Early Connecticut Balloon Ascensions (And Mishaps) of Professor Alfred E. Moore

Early Connecticut Balloon Ascensions (And Mishaps) Of Professor Alfred E. Moore  

     

     Professor Alfred E. Moore, (1858-1890), was an early Connecticut aeronaut from the town of Winsted, who was perhaps best known for his balloon ascensions with photographer John G. Doughty, (1857-1910), during which some of earliest aerial photographs of the Nutmeg State were taken. 

     Professor Moore’s first balloon ascension took place at the former Cherry Park in the town of Avon, Connecticut, on July 4, 1885. 

    On the evening of July 29th, 1885, Professor Moore and another well known Connecticut aeronaut, Silas M. Brooks, (1824-1906), made a balloon ascension from Winsted, Connecticut, in a balloon named “Winsted” after the town.  This was Moore’s second balloon flight.  The Winsted was reported to be “the largest balloon now in existence”, measuring 80 feet height and 120 feet around, with a gas capacity of 30,000 cubic feet, and capable of lifting 15,000 pounds.   Unfortunately, this flight ended badly when the balloon encountered a severe storm.   

     The following excerpt is from a newspaper article which appeared in the Alexandria Gazette, (Virginia), on August 4, 1885, detailing the ill fated flight.

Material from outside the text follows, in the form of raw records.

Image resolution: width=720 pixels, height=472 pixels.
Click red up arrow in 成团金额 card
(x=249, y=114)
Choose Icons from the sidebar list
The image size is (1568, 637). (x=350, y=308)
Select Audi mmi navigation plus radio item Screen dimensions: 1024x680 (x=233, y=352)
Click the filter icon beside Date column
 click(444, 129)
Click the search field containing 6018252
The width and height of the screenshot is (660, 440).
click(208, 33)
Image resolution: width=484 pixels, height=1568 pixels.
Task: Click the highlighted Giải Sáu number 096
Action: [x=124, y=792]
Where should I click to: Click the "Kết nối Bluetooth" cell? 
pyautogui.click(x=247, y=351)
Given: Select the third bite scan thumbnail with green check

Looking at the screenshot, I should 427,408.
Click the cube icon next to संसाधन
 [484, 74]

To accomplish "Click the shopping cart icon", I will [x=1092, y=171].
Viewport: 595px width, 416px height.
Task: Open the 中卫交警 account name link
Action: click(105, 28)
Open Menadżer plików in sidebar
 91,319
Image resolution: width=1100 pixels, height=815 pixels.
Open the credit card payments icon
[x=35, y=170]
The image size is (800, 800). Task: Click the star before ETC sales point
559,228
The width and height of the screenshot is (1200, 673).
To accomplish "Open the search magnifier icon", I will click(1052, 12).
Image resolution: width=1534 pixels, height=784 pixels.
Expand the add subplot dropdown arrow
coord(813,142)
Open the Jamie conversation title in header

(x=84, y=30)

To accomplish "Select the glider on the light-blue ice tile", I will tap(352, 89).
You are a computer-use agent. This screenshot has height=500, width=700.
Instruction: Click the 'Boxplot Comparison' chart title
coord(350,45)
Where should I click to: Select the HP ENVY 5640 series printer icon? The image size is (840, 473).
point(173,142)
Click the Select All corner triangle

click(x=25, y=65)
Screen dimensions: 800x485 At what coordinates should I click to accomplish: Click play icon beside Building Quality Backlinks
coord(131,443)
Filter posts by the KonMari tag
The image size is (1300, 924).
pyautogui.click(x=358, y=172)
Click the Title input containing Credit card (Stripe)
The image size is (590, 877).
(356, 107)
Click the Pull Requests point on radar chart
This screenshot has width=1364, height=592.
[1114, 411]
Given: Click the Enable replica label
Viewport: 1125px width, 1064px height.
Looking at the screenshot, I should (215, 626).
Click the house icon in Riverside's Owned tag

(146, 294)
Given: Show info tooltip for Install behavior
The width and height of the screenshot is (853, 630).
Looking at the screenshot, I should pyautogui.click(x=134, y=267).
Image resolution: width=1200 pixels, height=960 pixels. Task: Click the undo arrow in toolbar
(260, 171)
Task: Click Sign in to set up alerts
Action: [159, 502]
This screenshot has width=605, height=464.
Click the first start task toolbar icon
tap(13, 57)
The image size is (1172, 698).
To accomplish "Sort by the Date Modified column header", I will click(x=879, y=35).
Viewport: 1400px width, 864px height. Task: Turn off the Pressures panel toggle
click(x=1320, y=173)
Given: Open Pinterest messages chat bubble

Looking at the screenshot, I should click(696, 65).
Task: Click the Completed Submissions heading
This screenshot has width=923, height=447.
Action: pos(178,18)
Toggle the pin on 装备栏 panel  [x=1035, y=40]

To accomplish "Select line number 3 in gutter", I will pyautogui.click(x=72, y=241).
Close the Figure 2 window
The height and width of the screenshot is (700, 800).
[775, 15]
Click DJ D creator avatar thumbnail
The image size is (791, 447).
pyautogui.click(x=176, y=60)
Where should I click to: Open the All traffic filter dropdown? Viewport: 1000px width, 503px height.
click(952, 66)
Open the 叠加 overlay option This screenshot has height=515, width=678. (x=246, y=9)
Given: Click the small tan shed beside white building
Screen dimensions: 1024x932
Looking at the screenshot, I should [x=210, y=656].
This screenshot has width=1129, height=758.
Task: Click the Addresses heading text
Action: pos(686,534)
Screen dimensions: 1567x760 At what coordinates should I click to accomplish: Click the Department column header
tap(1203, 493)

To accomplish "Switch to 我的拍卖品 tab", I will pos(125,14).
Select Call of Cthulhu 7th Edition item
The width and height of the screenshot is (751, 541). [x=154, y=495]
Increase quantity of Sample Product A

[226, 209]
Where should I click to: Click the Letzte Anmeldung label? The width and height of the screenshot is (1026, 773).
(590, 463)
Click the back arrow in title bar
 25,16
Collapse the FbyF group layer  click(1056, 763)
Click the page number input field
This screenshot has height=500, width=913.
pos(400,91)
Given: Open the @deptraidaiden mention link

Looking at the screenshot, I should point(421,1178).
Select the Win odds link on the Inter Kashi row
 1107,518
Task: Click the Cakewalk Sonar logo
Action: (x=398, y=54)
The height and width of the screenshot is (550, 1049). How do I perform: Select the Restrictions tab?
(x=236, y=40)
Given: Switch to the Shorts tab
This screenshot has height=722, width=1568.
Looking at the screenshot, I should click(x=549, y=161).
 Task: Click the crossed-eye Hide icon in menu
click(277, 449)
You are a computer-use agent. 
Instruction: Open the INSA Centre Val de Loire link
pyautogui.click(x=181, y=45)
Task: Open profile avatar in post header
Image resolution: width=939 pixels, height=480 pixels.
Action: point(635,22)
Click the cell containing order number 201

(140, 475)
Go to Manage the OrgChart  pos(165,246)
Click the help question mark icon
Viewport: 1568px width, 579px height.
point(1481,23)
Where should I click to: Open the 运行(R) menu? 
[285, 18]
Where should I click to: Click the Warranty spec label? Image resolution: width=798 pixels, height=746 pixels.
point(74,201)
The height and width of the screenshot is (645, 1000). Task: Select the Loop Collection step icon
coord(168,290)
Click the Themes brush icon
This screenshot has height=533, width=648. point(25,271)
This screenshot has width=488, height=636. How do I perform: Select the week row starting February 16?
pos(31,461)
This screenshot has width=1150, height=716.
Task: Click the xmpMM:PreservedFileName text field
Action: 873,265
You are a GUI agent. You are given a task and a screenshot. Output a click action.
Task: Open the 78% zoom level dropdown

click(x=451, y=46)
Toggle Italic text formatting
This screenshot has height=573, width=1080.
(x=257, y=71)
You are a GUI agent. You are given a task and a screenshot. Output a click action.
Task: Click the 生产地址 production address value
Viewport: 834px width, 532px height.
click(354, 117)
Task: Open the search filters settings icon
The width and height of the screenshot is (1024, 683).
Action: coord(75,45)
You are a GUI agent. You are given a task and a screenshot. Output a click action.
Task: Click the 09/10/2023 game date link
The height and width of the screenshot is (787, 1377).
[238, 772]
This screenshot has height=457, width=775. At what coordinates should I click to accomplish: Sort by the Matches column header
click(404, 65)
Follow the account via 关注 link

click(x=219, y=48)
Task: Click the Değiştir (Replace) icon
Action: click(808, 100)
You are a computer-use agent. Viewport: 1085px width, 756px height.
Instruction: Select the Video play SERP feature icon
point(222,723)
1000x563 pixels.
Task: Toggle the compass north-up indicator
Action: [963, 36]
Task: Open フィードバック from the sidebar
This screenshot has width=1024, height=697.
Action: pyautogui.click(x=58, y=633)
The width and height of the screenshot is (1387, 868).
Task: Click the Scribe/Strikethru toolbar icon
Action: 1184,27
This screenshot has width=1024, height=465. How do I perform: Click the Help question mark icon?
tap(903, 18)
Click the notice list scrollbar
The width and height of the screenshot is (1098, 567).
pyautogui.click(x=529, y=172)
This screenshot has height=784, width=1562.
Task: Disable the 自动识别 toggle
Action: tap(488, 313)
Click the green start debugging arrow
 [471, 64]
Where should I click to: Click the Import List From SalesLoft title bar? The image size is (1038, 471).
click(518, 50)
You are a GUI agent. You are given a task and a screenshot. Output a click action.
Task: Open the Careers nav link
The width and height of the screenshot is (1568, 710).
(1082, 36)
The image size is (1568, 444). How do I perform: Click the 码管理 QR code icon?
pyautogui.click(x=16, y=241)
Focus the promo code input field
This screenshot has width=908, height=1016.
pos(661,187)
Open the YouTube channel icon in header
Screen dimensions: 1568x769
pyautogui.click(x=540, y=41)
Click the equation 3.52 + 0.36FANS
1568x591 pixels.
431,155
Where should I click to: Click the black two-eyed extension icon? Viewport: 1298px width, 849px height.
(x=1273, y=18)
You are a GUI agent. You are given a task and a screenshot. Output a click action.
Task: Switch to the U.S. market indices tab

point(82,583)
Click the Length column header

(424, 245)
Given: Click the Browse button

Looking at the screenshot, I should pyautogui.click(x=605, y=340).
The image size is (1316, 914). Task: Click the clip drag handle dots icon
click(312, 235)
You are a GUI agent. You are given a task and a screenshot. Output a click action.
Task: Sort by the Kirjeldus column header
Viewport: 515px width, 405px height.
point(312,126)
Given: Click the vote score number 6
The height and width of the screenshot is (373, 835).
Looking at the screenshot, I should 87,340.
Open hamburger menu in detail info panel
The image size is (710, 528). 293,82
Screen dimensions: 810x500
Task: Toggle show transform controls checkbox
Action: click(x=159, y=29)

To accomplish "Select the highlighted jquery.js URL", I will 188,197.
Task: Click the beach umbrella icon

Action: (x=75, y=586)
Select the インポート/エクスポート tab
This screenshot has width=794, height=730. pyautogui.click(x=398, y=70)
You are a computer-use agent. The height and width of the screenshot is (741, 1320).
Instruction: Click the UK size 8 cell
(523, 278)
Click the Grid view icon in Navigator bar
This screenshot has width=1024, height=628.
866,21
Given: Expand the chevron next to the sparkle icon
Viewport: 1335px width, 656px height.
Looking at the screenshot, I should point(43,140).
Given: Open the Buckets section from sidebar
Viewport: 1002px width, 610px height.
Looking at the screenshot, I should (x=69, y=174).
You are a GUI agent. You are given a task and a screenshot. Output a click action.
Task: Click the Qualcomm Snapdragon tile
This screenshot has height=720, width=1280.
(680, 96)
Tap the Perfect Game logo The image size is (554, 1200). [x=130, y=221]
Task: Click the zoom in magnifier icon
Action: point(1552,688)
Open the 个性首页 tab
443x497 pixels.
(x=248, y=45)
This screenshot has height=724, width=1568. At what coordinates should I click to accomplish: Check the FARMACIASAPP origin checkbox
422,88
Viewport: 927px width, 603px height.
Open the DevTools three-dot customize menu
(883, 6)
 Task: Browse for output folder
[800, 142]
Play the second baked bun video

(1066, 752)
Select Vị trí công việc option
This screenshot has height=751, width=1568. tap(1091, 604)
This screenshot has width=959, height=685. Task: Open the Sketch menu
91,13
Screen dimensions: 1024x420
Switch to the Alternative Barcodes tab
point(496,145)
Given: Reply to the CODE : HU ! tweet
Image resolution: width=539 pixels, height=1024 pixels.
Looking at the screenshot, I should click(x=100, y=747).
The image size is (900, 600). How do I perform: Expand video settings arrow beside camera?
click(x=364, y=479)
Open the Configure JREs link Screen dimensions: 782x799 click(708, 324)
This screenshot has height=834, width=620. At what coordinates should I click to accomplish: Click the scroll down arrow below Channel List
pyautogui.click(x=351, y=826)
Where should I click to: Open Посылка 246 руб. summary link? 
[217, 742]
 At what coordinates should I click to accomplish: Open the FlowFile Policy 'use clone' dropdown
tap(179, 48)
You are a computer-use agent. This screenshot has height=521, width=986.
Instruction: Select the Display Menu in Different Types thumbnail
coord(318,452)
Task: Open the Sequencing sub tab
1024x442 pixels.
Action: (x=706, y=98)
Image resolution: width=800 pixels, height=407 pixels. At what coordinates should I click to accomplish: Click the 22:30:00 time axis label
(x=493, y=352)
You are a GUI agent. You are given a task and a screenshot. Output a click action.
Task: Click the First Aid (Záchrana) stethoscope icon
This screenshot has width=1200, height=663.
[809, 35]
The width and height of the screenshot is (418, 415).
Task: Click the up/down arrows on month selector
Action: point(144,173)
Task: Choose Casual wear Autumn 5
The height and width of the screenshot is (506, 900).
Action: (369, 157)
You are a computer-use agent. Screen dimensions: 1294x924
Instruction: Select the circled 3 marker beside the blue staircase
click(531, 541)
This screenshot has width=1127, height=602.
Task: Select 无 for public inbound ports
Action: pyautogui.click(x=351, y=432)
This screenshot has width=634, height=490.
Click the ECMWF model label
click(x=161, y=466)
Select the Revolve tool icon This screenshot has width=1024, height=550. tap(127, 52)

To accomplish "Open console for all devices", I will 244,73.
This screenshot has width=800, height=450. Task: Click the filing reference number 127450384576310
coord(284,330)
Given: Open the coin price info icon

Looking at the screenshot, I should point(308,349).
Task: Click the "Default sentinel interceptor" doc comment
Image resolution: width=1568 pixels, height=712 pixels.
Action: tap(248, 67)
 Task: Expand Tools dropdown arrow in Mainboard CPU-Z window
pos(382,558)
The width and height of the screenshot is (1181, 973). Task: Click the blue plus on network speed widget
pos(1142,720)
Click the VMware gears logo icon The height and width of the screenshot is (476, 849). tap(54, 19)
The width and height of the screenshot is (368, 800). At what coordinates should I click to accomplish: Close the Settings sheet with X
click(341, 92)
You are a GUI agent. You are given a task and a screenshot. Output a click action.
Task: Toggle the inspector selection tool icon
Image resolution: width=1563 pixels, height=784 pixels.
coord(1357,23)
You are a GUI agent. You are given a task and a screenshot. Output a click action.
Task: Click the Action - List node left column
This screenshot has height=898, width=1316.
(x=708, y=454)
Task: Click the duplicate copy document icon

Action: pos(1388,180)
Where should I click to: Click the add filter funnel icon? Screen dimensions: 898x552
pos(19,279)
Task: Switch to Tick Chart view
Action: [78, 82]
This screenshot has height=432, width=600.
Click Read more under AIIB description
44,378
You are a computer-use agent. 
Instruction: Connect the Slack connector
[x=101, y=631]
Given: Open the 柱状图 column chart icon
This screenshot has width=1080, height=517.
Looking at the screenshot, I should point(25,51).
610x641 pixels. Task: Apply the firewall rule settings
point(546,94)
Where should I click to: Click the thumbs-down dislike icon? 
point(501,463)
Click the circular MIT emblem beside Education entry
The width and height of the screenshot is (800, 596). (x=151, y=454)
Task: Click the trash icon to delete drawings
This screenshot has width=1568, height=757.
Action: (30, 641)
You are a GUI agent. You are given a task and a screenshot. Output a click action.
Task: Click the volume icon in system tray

     “The ascension was made from the public square in the center of the town.  Brooks and Moore entered the car and gave the word.  The cables were cast off and instantly the big machine of silk and cordage sped up into the air like a rifle bullet.  The size of the balloon and its light load, for others had been expected to join the party in the car, made its ascent unusually rapid.  All went well until the aeronauts had reached an elevation of 2,000 feet.  Although they were above the clouds, they were caught in a storm, which proved to be the heaviest experienced in that part of the state for years.  Becoming terrified by the lightning they began to descend, and passed through the cloud in safety, although the balloon suffered from the heavy rain and the gas began to escape.  When within 100 feet of the ground the machine was rocking violently from side to side.  As they fell the two men threw out sand bags, and, losing too much ballast, the balloon careened wildly.  The gas escaped, the car was overturned, Brooks and Moore lost their hold on the slippery rail and fell headlong from the car.  The crowds that had been cheering wildly a few minutes before stood out in the pouring rain in their eagerness to see the descent, and did their best to catch the aeronauts as they fell.  Brooks was picked up badly hurt.  He is expected to die.  Moore’s injuries are not so serious.”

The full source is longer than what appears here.